# Data to use
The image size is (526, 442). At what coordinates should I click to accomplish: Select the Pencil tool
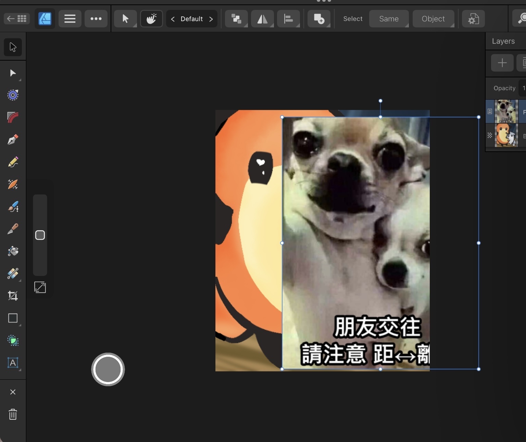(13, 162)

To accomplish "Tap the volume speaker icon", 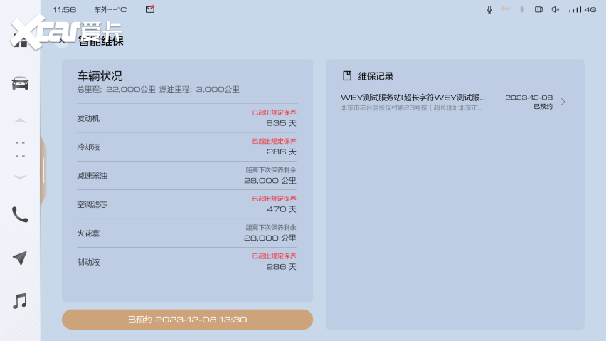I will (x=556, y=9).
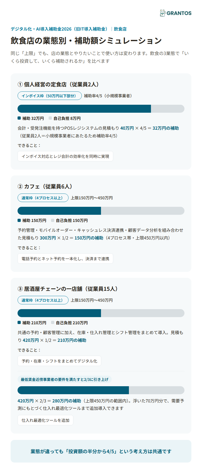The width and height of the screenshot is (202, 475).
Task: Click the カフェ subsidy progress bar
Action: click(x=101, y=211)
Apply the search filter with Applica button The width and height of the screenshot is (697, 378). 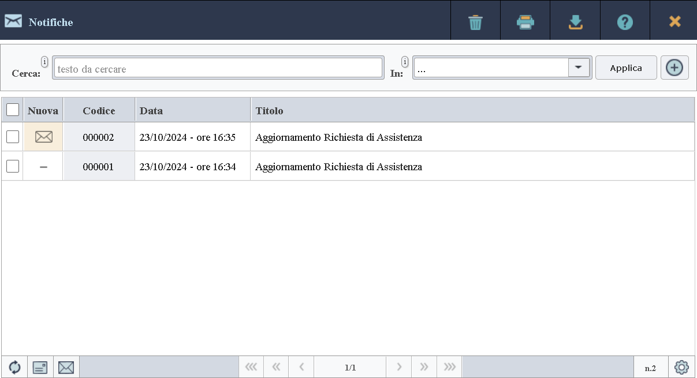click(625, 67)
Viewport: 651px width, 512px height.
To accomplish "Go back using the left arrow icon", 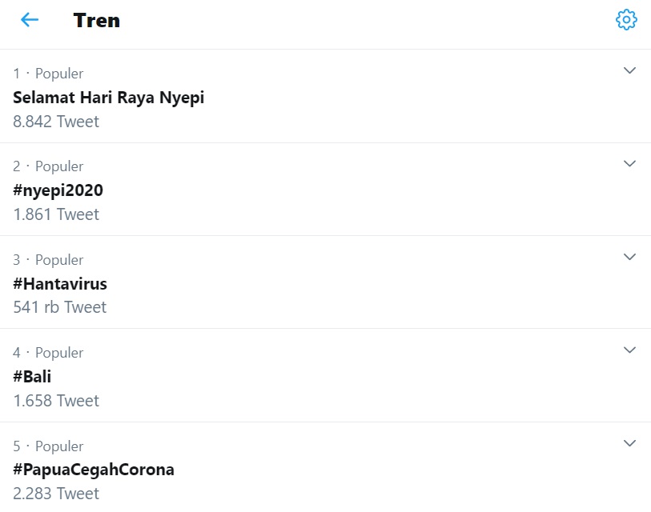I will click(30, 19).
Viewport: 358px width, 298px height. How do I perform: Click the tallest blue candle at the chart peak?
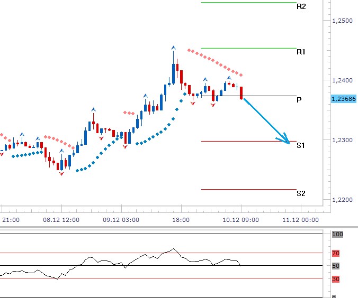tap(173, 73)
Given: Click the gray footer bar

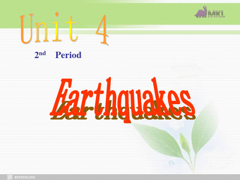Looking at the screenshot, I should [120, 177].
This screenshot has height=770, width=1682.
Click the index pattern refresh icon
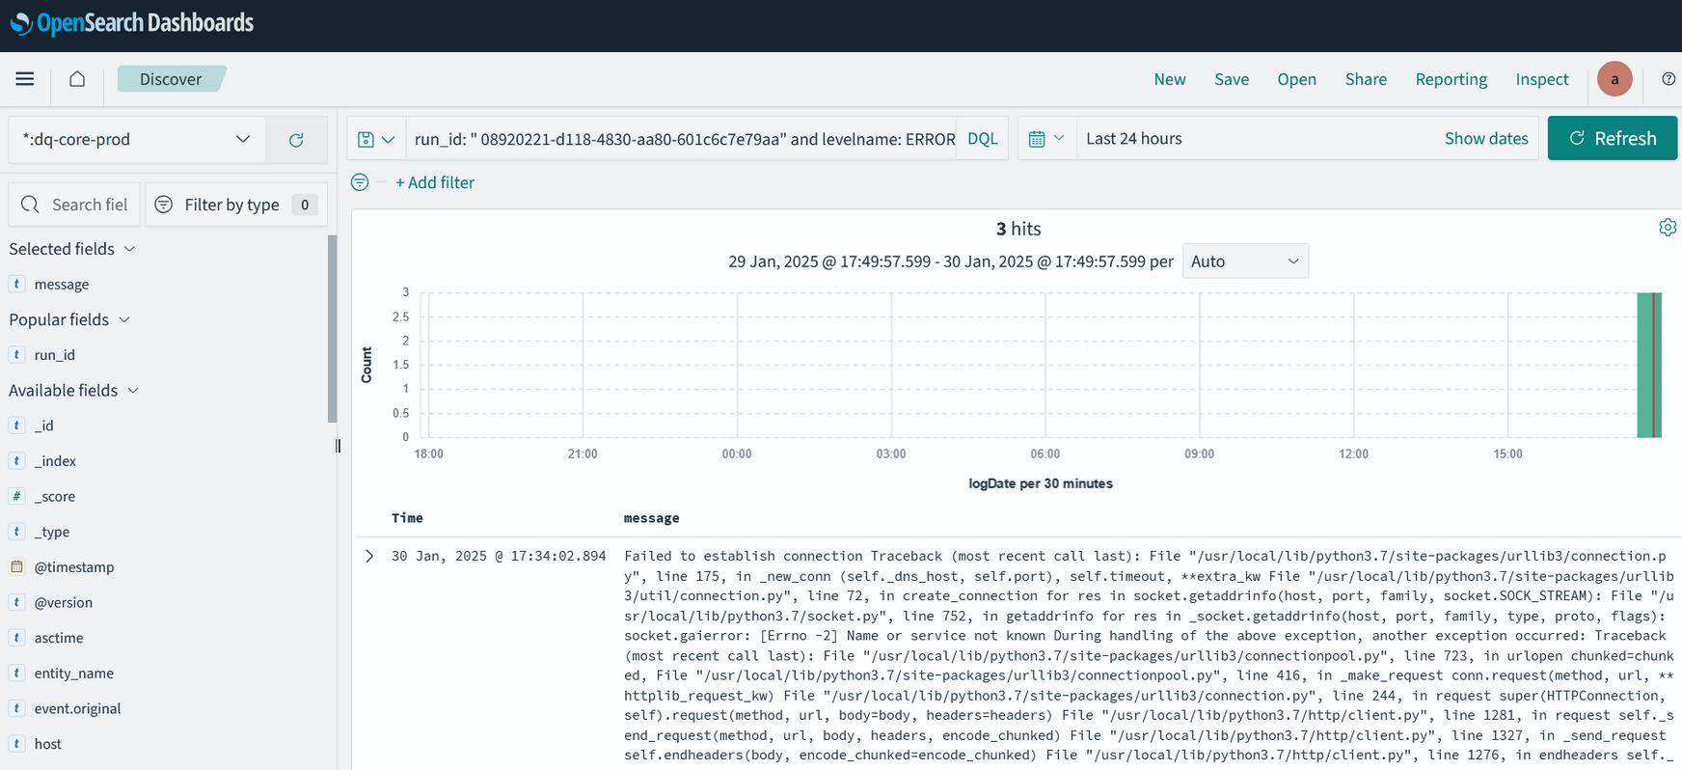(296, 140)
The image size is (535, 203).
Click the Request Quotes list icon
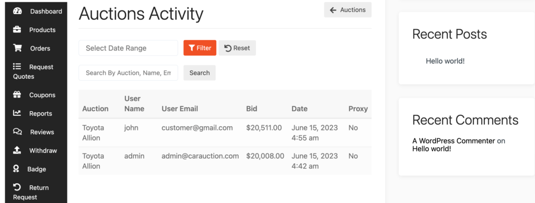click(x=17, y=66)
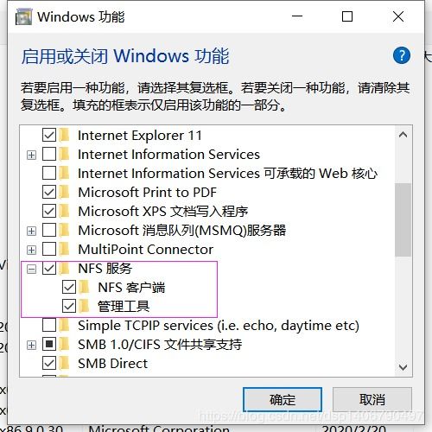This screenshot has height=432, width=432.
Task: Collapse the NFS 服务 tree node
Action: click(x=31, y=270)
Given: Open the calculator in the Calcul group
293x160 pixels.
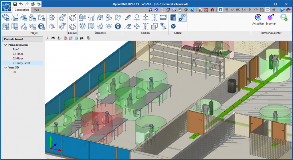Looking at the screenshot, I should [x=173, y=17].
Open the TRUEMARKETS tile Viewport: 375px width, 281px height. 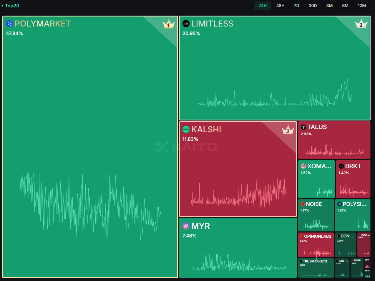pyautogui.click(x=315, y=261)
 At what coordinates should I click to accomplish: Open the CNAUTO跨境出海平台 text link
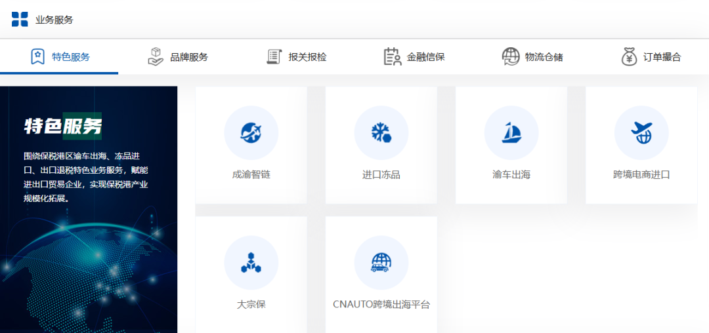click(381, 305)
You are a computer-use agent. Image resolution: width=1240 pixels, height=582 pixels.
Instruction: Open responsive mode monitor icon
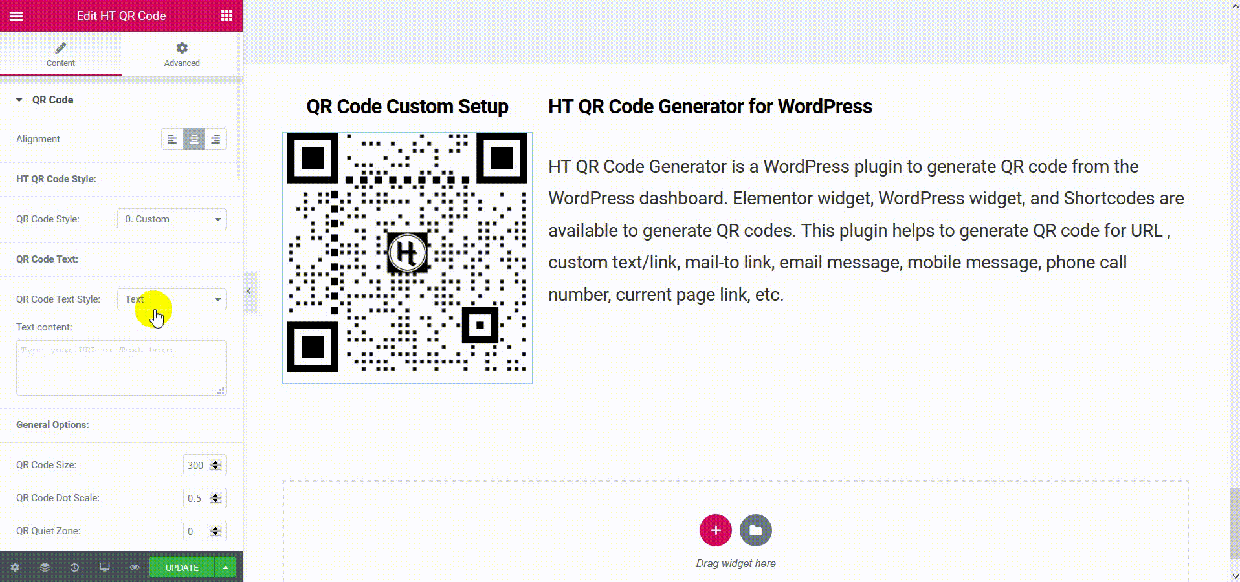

# Task to complete
This task calls for restating, word for word, each line from the line holding "You are a computer-use" through the end of the material, pictures left out.

# Result of the task
You are a computer-use agent. Image resolution: width=1240 pixels, height=582 pixels.
Instruction: Open responsive mode monitor icon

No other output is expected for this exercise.